Direction 1 →
Duplicate everything in the portfolio page from "I’m an engineer" down to "Boosting, Bagging), (CNN,LSTM)".
Direction 2 →
Decide whether each statement agrees with the portfolio page. Answer yes or no, and quote the deciding words of the page.
(a) The post-graduation career at Amazon began in 2022.
(b) Java is listed among the programming languages.
(c) The research paper appeared in April 2020.
Direction 3 →
Answer these questions from the portfolio page.
(a) At which university was the MS in Applied Data Science earned?
(b) Which company is named as a collaborator of the cross-functional teams?
(c) Which Amazon recommendation system is mentioned?

---- Passage given

Dixitha Kasturi

Showcasing my journey in Data Science, AI, and Machine Learning.

Data Science Analyst II

🎓 MS Applied Data Science, Syracuse University, NY

🎓BE Information Technology, CBIT, India

Quench your Curiosity

Who is behind this page?

Hello 👋🏽, I’m Dixitha — welcome to my corner of the internet.
As a data enthusiast, I see the world in numbers, patterns, and probabilities. For me, data isn’t just rows and columns; it’s a living language - one that can narrate hidden stories, forecast the future, and guide meaningful decisions. I thrive on turning complex datasets into clear, actionable insights, and finding the signal in the noise. For me, data is not just a profession - it’s a craft. Whether it’s building models, streamlining data pipelines, or uncovering insights that change the course of decisions, I’m here to ensure every dataset has its story told, and told well.

What do I do?

By day, I’m a Senior Data Analyst (Data Scientist I) at PrivacySolutions by Datavant. My work revolves around healthcare data - vast, varied, and full of potential. I’m a pattern-spotter and risk miner, navigating everything from data cleaning and quality control to statistical risk assessments, tool creation, and model building. Over the past three years, I’ve worked with fast-paced, cross-functional teams (including collaborations with Snowflake) and high-demand clients. Adaptability is my forte - whether it’s learning on the fly, tackling unfamiliar tools, or becoming the “jack of all trades, master of data” my colleagues rely on.

Am I on the Engineering Spectrum?

I’m an engineer at heart. I build tools with and for data. I have a Bachelors in Information Technology and a Master's in Data Science. In 2022, I began my post-graduation career as a software developer with data science skills at Amazon, where I contributed to Alexa AI - enabling smarter, data-driven decisions and worked on Amazon’s Choice recommendation system, focusing on extensive data analysis and marketplace expansion. That experience gave me a solid foundation in marrying engineering precision with analytical creativity - a combination I continue to refine every day.

Technical Skills

Programming Languages: Python, R, PySpark ,SQL

Databases & Cloud: AWS (EMR, IAM, Lambda, VPC, S3, Sagemaker, DynamoDB, Glue, EC2, Athena, Quicksight, Redshift), Snowflake

Machine Learning: Regression, Classification, Clustering, Ensemble (XGBoost, Boosting, Bagging), (CNN,LSTM)

Statistics : Hypothesis Testing, Bayesian Inferencing, Statistical Modeling

Packages: boto3, s3fs, NLTK, NumPy, Pandas, Scikit-learn, Keras, Tensorflow, Matplotlib, GGPlot2, Seaborn

Visualizations & Others: Tableau, PowerBI, Linux, Jupyter, GIT, Microsoft Excel

📋Research Paper : “Object Detector for the visually impaired with distance calculation for humans” (IJEAT), April 2020, DOI_link

Professional Experience

150+

Master's in Data Science

Data Analyst

Data Analyst II (Privacy)

--------
---- Data extract

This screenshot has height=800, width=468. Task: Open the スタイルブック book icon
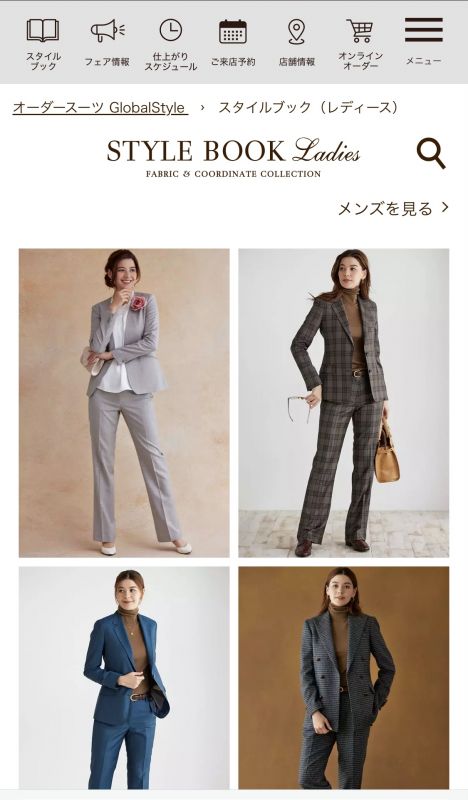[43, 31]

--------
---- Data extract

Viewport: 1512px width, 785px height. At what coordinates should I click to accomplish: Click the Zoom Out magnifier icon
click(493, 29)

--------

Exercise answer 1 →
I’m an engineer at heart. I build tools with and for data. I have a Bachelors in Information Technology and a Master's in Data Science. In 2022, I began my post-graduation career as a software developer with data science skills at Amazon, where I contributed to Alexa AI - enabling smarter, data-driven decisions and worked on Amazon’s Choice recommendation system, focusing on extensive data analysis and marketplace expansion. That experience gave me a solid foundation in marrying engineering precision with analytical creativity - a combination I continue to refine every day.

Technical Skills

Programming Languages: Python, R, PySpark ,SQL

Databases & Cloud: AWS (EMR, IAM, Lambda, VPC, S3, Sagemaker, DynamoDB, Glue, EC2, Athena, Quicksight, Redshift), Snowflake

Machine Learning: Regression, Classification, Clustering, Ensemble (XGBoost, Boosting, Bagging), (CNN,LSTM)

Exercise answer 2 →
(a) Yes: "In 2022, I began my post-graduation career as a software developer with data science skills at Amazon"
(b) No: "Programming Languages: Python, R, PySpark ,SQL"
(c) Yes: "(IJEAT), April 2020"

Exercise answer 3 →
(a) Syracuse University, NY
(b) Snowflake
(c) Amazon's Choice